What to produce
Rewrite the material below as a numbered list, one line per item, leaving out any blank lines.

Record extracts
◆ ◆ ◆ ◆ ◆

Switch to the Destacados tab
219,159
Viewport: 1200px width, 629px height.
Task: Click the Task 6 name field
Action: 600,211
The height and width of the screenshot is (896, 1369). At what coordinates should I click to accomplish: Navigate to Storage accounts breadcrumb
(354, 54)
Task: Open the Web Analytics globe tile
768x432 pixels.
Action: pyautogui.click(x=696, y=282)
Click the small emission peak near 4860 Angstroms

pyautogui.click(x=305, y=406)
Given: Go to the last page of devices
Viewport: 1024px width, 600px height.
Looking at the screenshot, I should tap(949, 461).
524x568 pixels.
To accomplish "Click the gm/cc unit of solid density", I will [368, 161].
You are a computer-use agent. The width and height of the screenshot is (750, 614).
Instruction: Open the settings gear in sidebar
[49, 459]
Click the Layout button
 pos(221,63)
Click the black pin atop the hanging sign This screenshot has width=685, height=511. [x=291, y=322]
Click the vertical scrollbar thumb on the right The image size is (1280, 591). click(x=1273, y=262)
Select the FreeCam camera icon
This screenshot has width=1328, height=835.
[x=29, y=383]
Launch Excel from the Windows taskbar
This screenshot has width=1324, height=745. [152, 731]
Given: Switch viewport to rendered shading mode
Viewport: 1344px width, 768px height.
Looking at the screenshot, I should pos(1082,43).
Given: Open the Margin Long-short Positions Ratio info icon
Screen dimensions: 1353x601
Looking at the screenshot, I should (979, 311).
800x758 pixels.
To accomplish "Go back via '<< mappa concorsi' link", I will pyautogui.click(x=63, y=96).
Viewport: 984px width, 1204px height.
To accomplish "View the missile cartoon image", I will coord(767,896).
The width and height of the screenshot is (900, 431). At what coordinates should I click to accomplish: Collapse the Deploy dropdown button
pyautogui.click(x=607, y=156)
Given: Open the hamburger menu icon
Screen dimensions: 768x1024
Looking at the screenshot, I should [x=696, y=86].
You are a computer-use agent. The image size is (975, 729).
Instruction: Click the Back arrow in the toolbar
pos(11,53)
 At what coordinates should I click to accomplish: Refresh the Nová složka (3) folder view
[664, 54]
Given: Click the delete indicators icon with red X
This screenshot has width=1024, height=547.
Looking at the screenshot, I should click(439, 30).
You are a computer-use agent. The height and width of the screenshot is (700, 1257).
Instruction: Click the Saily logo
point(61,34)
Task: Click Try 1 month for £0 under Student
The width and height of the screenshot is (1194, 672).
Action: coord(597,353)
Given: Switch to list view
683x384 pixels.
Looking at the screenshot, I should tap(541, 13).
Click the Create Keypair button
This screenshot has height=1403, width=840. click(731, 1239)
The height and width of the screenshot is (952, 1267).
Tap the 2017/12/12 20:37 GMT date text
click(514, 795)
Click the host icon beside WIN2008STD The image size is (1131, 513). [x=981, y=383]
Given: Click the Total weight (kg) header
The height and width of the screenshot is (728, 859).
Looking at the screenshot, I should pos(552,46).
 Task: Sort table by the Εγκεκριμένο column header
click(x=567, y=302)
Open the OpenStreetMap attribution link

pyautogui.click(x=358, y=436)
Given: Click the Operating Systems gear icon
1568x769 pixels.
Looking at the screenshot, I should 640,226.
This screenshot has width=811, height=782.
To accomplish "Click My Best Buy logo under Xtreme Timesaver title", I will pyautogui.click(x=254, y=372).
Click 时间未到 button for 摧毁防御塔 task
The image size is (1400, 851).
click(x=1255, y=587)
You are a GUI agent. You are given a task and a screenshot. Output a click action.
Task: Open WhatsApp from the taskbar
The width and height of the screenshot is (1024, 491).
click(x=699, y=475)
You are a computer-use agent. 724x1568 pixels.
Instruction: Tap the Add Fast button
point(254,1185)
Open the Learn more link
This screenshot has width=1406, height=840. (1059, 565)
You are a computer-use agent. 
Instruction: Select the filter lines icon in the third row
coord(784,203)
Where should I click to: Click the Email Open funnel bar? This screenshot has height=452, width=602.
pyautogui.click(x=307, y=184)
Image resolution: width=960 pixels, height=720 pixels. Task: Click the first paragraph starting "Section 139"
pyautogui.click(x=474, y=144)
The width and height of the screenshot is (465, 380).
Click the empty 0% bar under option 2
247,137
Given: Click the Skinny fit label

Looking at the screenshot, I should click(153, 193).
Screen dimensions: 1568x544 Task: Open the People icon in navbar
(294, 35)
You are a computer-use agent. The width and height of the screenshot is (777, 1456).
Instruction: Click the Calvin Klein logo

◆ ◆ ◆ ◆ ◆

Exercise result
1. Switch to the Destacados tab
2. 219,159
3. Viewport: 1200px width, 629px height.
4. Task: Click the Task 6 name field
5. Action: 600,211
6. The height and width of the screenshot is (896, 1369). At what coordinates should I click to accomplish: Navigate to Storage accounts breadcrumb
7. (354, 54)
8. Task: Open the Web Analytics globe tile
9. 768x432 pixels.
10. Action: pyautogui.click(x=696, y=282)
11. Click the small emission peak near 4860 Angstroms
12. pyautogui.click(x=305, y=406)
13. Given: Go to the last page of devices
14. Viewport: 1024px width, 600px height.
15. Looking at the screenshot, I should tap(949, 461).
16. 524x568 pixels.
17. To accomplish "Click the gm/cc unit of solid density", I will [368, 161].
18. You are a computer-use agent. The width and height of the screenshot is (750, 614).
19. Instruction: Open the settings gear in sidebar
20. [49, 459]
21. Click the Layout button
22.  pos(221,63)
23. Click the black pin atop the hanging sign This screenshot has width=685, height=511. [x=291, y=322]
24. Click the vertical scrollbar thumb on the right The image size is (1280, 591). click(x=1273, y=262)
25. Select the FreeCam camera icon
26. This screenshot has width=1328, height=835.
27. [x=29, y=383]
28. Launch Excel from the Windows taskbar
29. This screenshot has width=1324, height=745. [152, 731]
30. Given: Switch viewport to rendered shading mode
31. Viewport: 1344px width, 768px height.
32. Looking at the screenshot, I should pos(1082,43).
33. Given: Open the Margin Long-short Positions Ratio info icon
34. Screen dimensions: 1353x601
35. Looking at the screenshot, I should (979, 311).
36. 800x758 pixels.
37. To accomplish "Go back via '<< mappa concorsi' link", I will pyautogui.click(x=63, y=96).
38. Viewport: 984px width, 1204px height.
39. To accomplish "View the missile cartoon image", I will coord(767,896).
40. The width and height of the screenshot is (900, 431). At what coordinates should I click to accomplish: Collapse the Deploy dropdown button
41. pyautogui.click(x=607, y=156)
42. Given: Open the hamburger menu icon
43. Screen dimensions: 768x1024
44. Looking at the screenshot, I should [x=696, y=86].
45. You are a computer-use agent. The image size is (975, 729).
46. Instruction: Click the Back arrow in the toolbar
47. pos(11,53)
48.  At what coordinates should I click to accomplish: Refresh the Nová složka (3) folder view
49. [664, 54]
50. Given: Click the delete indicators icon with red X
51. This screenshot has width=1024, height=547.
52. Looking at the screenshot, I should click(439, 30).
53. You are a computer-use agent. The height and width of the screenshot is (700, 1257).
54. Instruction: Click the Saily logo
55. point(61,34)
56. Task: Click Try 1 month for £0 under Student
57. The width and height of the screenshot is (1194, 672).
58. Action: coord(597,353)
59. Given: Switch to list view
60. 683x384 pixels.
61. Looking at the screenshot, I should tap(541, 13).
62. Click the Create Keypair button
63. This screenshot has height=1403, width=840. click(731, 1239)
64. The height and width of the screenshot is (952, 1267).
65. Tap the 2017/12/12 20:37 GMT date text
66. click(514, 795)
67. Click the host icon beside WIN2008STD The image size is (1131, 513). [x=981, y=383]
68. Given: Click the Total weight (kg) header
69. The height and width of the screenshot is (728, 859).
70. Looking at the screenshot, I should pos(552,46).
71.  Task: Sort table by the Εγκεκριμένο column header
72. click(x=567, y=302)
73. Open the OpenStreetMap attribution link
74. pyautogui.click(x=358, y=436)
75. Given: Click the Operating Systems gear icon
76. 1568x769 pixels.
77. Looking at the screenshot, I should 640,226.
78. This screenshot has width=811, height=782.
79. To accomplish "Click My Best Buy logo under Xtreme Timesaver title", I will pyautogui.click(x=254, y=372).
80. Click 时间未到 button for 摧毁防御塔 task
81. The image size is (1400, 851).
82. click(x=1255, y=587)
83. You are a GUI agent. You are given a task and a screenshot. Output a click action.
84. Task: Open WhatsApp from the taskbar
85. The width and height of the screenshot is (1024, 491).
86. click(x=699, y=475)
87. You are a computer-use agent. 724x1568 pixels.
88. Instruction: Tap the Add Fast button
89. point(254,1185)
90. Open the Learn more link
91. This screenshot has width=1406, height=840. (1059, 565)
92. You are a computer-use agent. 
93. Instruction: Select the filter lines icon in the third row
94. coord(784,203)
95. Where should I click to: Click the Email Open funnel bar? This screenshot has height=452, width=602.
96. pyautogui.click(x=307, y=184)
97. Image resolution: width=960 pixels, height=720 pixels. Task: Click the first paragraph starting "Section 139"
98. pyautogui.click(x=474, y=144)
99. The width and height of the screenshot is (465, 380).
100. Click the empty 0% bar under option 2
101. 247,137
102. Given: Click the Skinny fit label
103. Looking at the screenshot, I should click(153, 193).
104. Screen dimensions: 1568x544 Task: Open the People icon in navbar
105. (294, 35)
106. You are a computer-use agent. The width and height of the screenshot is (777, 1456).
107. Instruction: Click the Calvin Klein logo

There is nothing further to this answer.